» **AIM OF THE TASK**
Please change "dropdown" to "menu" in the entries from the line with "Given: Open page size dropdown in 报工明细表" to the line with "Looking at the", leaving everything else unchanged. Return only those lines, without the pictures.

» **EXTRACTED MATERIAL**
○ ○ ○ ○ ○

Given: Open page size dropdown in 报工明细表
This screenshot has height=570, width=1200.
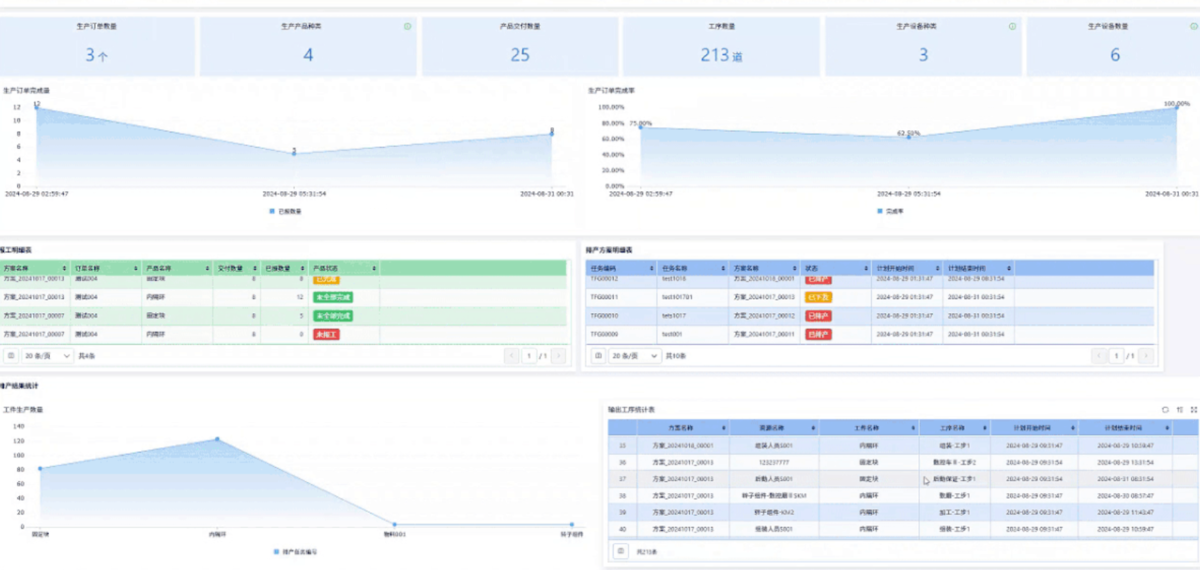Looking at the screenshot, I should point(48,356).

○ ○ ○ ○ ○

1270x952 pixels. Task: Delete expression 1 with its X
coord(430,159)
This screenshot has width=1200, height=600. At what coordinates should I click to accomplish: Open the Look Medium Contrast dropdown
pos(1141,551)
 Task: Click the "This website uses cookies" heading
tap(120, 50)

○ ○ ○ ○ ○

» **SOLUTION BELOW**
Given: Open page size menu in 报工明细表
This screenshot has height=570, width=1200.
Looking at the screenshot, I should point(48,356).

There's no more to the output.